Part of the blame, of course, falls to Mitch. He's the author of the story. He should be able to spin this into something. He's a writer! Finding meaning in anything and everything is practically in the job description! But alas, Mitch is a mediocre sports writer who takes the words of an old white man with a penchant for sweeping generalizations as those of a god.
This book wouldn't make me so angry if I didn't find it so very damaging. Tuesdays with Morrie had a huge cultural impact. People were eating it up; Oprah was shouting about it from the rooftops (and, in those days, the word of Oprah really was the word of god). But did it have a healthy impact?

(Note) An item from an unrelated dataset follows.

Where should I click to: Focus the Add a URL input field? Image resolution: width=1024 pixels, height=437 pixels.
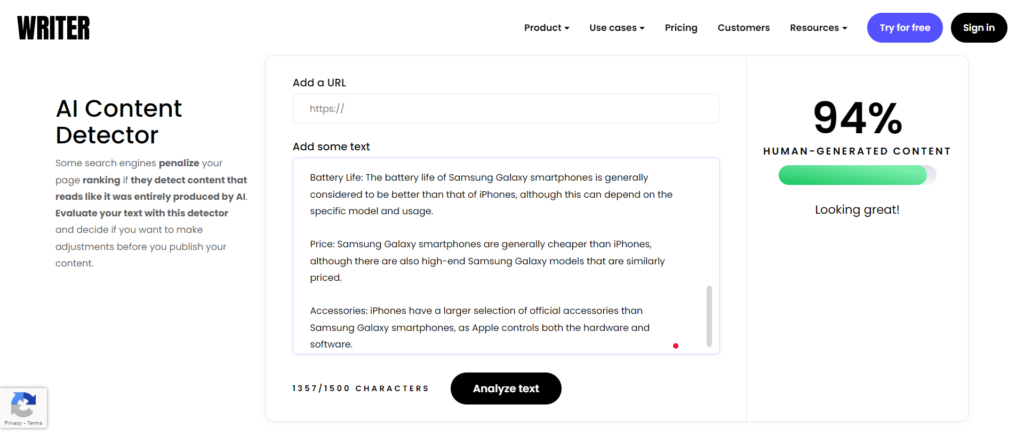506,109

Not at all, in my opinion. Morrie practically says that we shouldn't move forward as a society. He wanted to revert three and a half decades because his singular life was better. He glorified history and ignored, dismissed, or trivialized many of its negative aspects. His core belief, really, is that anything modern is bad. Tuesdays with Morrie fed into anti-technology culture. Because of the novel's impact, it's not far-fetched to say that society as a whole was affected by that, when in reality, technology is far more helpful than harmful. The world was on the verge of a technological revolution and one of the most popular books of the decade dismissed it with contempt. Most bad things about technology, like the normalization of violence for children and the addictiveness of social media, didn't even exist yet! What's wrong with a phone or a pager or a walkman when all they did was encourage people to connect with each other. Sure, it was a different kind of connection than Morrie was accustomed to, but that's how the world works. The way humans do everything changes with time and evolution and discovery, but writing it off as a wholly bad change is judgemental and hurtful.
I tried to find good in Tuesdays with Morrie. I wanted to understand its appeal, but, to be brutally honest, it felt like what stupid people say to make themselves feel smart. Its arguments are easy to fall back on, but they're evasive to the more complex bigger picture.
It was a rantier one today. It's been a while since I've gotten a good scream out about a book, so if you made it this far, I'm impressed. Sometimes when my book anger builds up, it comes out as a vicious rage and can be a bit difficult to stomach. My next post (if I find the time to work on it during the short, bitter month of February) will be something special for my blogiversary! Mark your calendars (or don't, because that would actually be weird, since it's not your blogiversary): on February 21, 2022, the book blog turns three! Until then, keep reading, readers.